7.       Notwithstanding the aforesaid, now we revert to the merit of the case. The controversy between the parties is to the claim of input tax charged on electricity bills by the GEPCO. Before resolving the controversy, it would be beneficial to first see the back ground of the levy of FED on steel billets and ingots being manufactured by the steel melters. Through Finance Act, 2019 Federal Excise Duty in sales tax mode, as defined in sub-section 2(21a) of the FE Act, 2005 read with Serial No.4 of the Second Schedule to the FE Act, 2005 has been levied on the steel billets and ingots being manufactured by the steel melters. In accordance with the provision of sub-section (1) of section 3 of the FE Act, 2005 read with Serial No.58 of the First Schedule to the FE Act, 2005 the Federal Excise Duty has been levied at the rate of 17% ad valorem on the production and supplies of iron & steel billets/ingots and steel products. Further, the following minimum production per month for the purposes of levying the said FED has been specified in sub-section (5A) of section 3 of the FE Act, 2005 read with Serial No.1 of the Fourth Schedule to the FE Act, 2005:-

S.No

PRODUCT

PRODUCTION CRITERIA

(1)

(2)

(3)

1.

Steel billets and ingots

One metric ton per 700 kwh of electricity consumed

2

Steel bars and other re-rolled long profiles of steel.

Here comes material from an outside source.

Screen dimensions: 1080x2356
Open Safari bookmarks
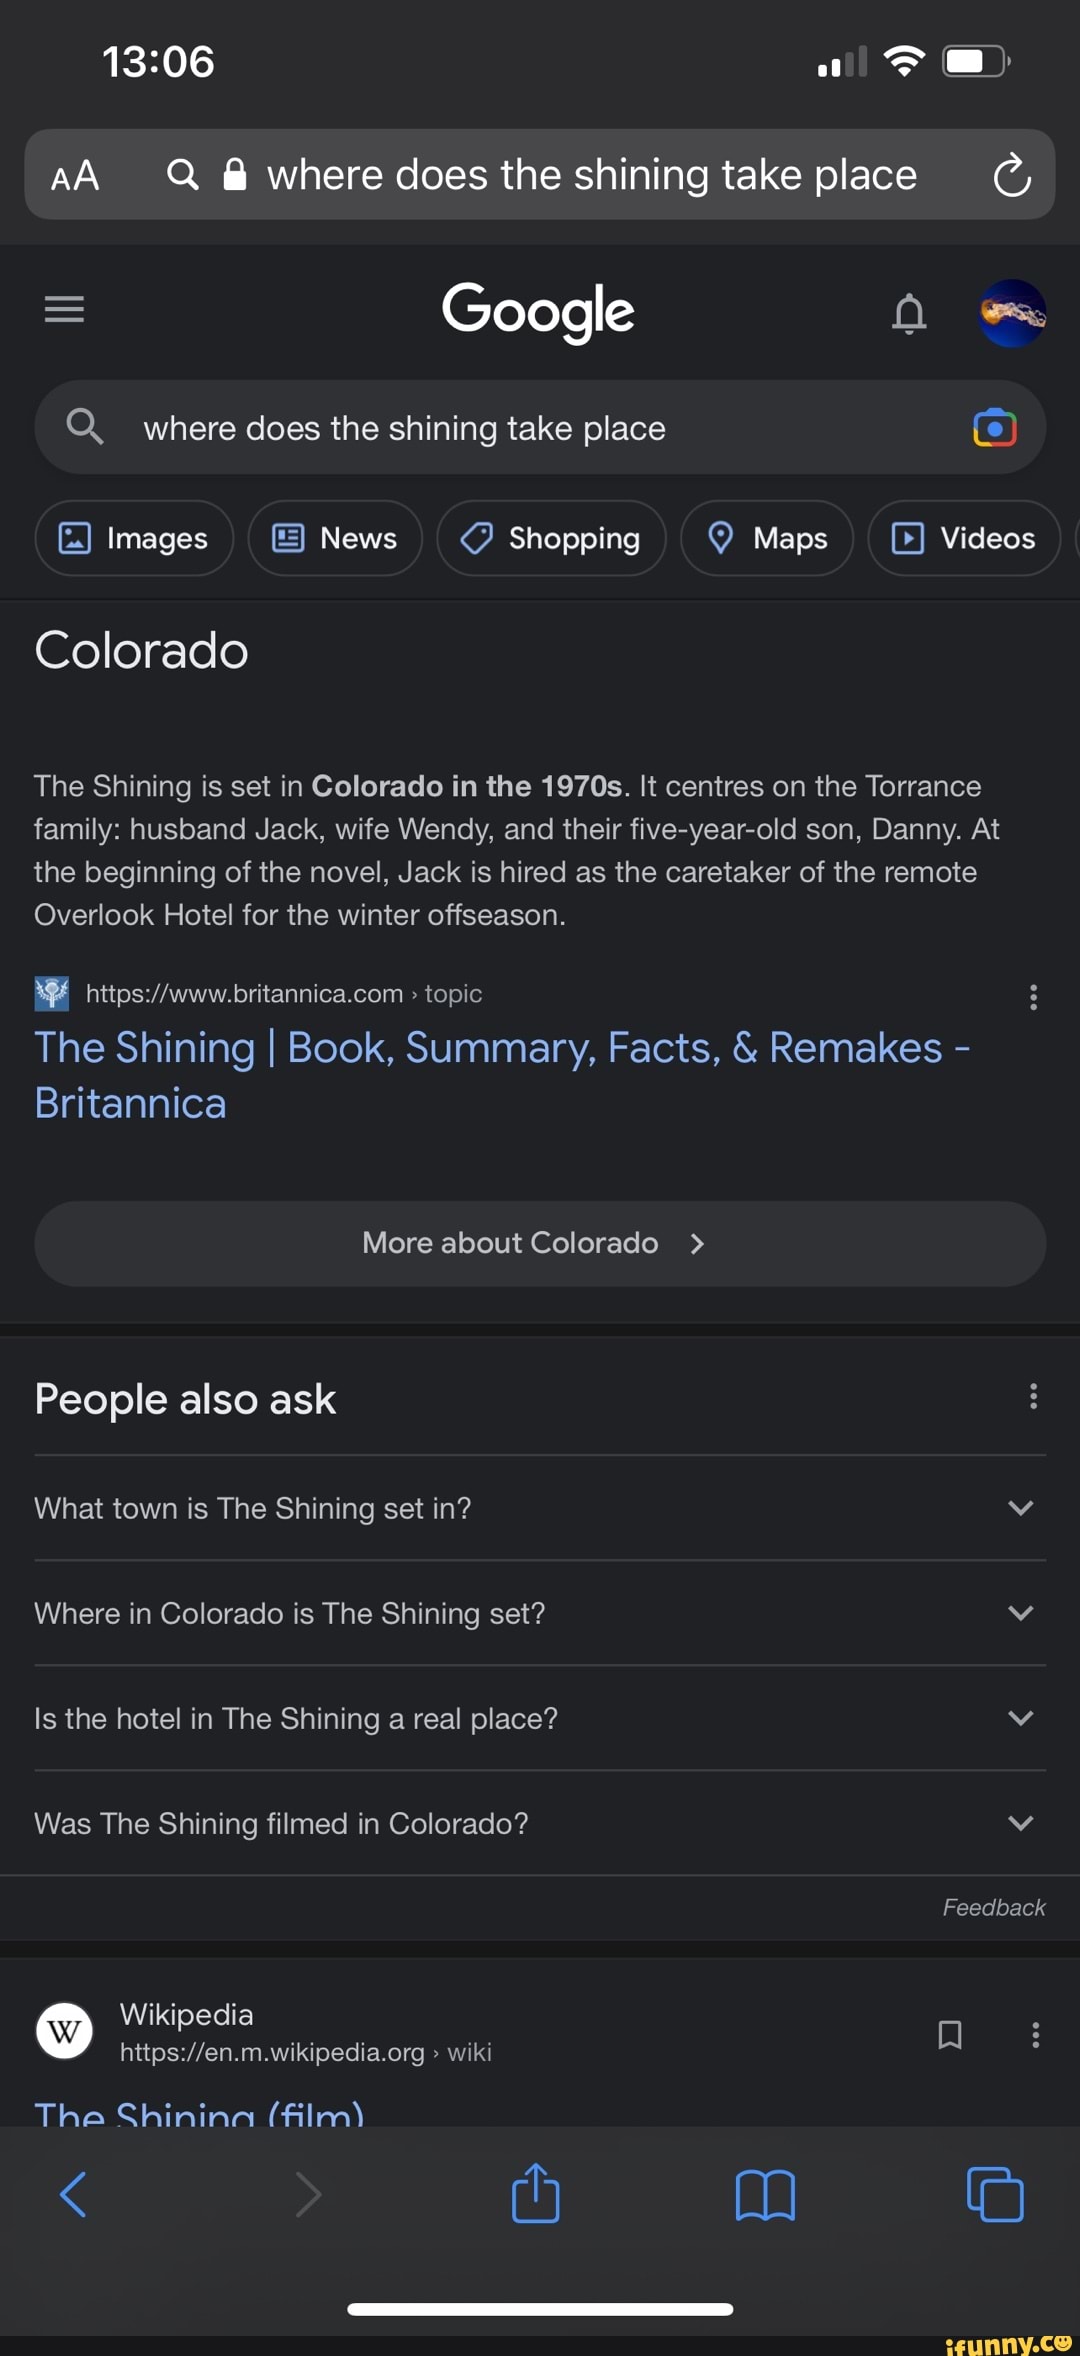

One metric ton per 110 kwh of electricity consumed

8.       The question may arise as to Whether for the purposes of collection and manner of payment of FED in sales tax mode, all the provisions of the Sales Tax Act, 1990 and rules, notifications, orders and instructions made or issued thereunder shall mutates mutandis, apply to the excise duty so chargeable? To give answer to the question, it would be advantageous to reproduce hereunder the relevant provisions of the FE Act, 2005 which are relevant and applicable: -

Section 3. Duties specified in the First Schedule to be levied: - (1) Subject to the provisions of this Act and rules made there under, there shall be levied and collected in such manner as may be prescribed duties of excise on,-

(a)         Goods produced or manufactured in Pakistan.

(b)         …………………………………………………………..

(c)         …………………………………………………………..

(d)         …………………………………………………………..

at the rate of fifteen per cent ad valorem except the goods and services specified in the First Schedule, which shall be charged to Federal excise duty as, and at the rates, as set-forth therein.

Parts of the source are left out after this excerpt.